- **Exercise details**:
Copy the lines from the records below exactly, starting at the line that contains "1000x716 pixels." and ending after the line that contains "Action: (663, 529)".

— START Data provided —

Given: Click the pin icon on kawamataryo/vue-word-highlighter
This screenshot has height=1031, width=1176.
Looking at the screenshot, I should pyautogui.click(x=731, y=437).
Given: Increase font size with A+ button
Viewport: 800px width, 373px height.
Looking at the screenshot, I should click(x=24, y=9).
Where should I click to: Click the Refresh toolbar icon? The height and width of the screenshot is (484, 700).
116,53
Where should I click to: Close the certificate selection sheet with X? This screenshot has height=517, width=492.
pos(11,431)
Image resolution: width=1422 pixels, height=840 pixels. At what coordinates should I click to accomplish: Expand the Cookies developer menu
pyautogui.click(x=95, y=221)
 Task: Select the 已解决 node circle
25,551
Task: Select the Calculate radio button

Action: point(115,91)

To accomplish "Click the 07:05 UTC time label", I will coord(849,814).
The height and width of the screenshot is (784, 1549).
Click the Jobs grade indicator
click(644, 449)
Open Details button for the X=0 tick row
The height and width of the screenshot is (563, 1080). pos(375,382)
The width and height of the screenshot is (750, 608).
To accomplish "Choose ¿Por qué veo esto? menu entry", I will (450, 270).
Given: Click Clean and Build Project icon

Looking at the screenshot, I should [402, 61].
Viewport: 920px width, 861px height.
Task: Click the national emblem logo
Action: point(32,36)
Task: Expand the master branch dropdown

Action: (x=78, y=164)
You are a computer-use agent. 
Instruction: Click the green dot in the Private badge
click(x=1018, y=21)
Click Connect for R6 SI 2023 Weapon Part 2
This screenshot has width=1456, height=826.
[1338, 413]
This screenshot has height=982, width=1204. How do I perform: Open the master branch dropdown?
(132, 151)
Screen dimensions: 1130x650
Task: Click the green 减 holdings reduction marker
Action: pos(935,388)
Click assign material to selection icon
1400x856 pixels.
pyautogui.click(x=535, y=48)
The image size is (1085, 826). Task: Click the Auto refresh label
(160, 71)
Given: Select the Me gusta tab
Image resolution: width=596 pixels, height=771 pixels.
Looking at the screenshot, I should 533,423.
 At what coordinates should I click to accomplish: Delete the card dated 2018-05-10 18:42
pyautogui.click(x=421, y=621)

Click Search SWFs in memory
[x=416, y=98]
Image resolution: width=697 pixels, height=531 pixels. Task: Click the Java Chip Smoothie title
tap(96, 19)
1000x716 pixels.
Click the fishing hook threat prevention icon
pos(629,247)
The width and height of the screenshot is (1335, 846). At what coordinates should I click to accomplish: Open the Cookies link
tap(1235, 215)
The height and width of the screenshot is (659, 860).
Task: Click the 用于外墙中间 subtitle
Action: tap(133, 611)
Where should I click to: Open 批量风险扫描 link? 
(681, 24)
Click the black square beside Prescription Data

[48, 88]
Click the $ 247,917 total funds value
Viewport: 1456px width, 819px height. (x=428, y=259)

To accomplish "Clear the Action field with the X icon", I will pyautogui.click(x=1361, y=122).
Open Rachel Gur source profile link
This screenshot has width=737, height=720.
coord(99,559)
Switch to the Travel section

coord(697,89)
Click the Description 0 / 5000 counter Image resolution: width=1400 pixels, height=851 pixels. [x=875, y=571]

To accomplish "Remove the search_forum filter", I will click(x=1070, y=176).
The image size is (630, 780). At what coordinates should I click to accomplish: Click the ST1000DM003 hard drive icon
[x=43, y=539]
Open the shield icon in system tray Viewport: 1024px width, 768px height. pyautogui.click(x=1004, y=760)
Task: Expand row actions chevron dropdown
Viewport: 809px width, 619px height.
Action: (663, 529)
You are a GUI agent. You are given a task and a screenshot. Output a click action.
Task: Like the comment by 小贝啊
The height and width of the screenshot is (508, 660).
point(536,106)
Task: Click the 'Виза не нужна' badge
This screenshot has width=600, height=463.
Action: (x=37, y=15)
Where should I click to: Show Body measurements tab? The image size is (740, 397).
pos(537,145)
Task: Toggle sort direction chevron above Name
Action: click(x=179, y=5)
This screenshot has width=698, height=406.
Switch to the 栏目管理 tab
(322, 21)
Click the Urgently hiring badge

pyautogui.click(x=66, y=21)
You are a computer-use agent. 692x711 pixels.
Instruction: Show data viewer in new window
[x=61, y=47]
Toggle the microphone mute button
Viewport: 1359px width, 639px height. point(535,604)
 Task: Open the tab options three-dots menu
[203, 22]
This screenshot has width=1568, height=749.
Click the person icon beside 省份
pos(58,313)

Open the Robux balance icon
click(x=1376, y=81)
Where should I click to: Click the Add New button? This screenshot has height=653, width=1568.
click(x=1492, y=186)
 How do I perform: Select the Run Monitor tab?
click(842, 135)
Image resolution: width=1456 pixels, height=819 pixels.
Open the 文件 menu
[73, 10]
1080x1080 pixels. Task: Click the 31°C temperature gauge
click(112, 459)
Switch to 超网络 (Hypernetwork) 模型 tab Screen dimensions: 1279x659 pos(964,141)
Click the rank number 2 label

— END Data provided —

- **Output of the exercise**:
1000x716 pixels.
Click the fishing hook threat prevention icon
pos(629,247)
The width and height of the screenshot is (1335, 846). At what coordinates should I click to accomplish: Open the Cookies link
tap(1235, 215)
The height and width of the screenshot is (659, 860).
Task: Click the 用于外墙中间 subtitle
Action: tap(133, 611)
Where should I click to: Open 批量风险扫描 link? 
(681, 24)
Click the black square beside Prescription Data

[48, 88]
Click the $ 247,917 total funds value
Viewport: 1456px width, 819px height. (x=428, y=259)

To accomplish "Clear the Action field with the X icon", I will pyautogui.click(x=1361, y=122).
Open Rachel Gur source profile link
This screenshot has width=737, height=720.
coord(99,559)
Switch to the Travel section

coord(697,89)
Click the Description 0 / 5000 counter Image resolution: width=1400 pixels, height=851 pixels. [x=875, y=571]

To accomplish "Remove the search_forum filter", I will click(x=1070, y=176).
The image size is (630, 780). At what coordinates should I click to accomplish: Click the ST1000DM003 hard drive icon
[x=43, y=539]
Open the shield icon in system tray Viewport: 1024px width, 768px height. pyautogui.click(x=1004, y=760)
Task: Expand row actions chevron dropdown
Viewport: 809px width, 619px height.
Action: (663, 529)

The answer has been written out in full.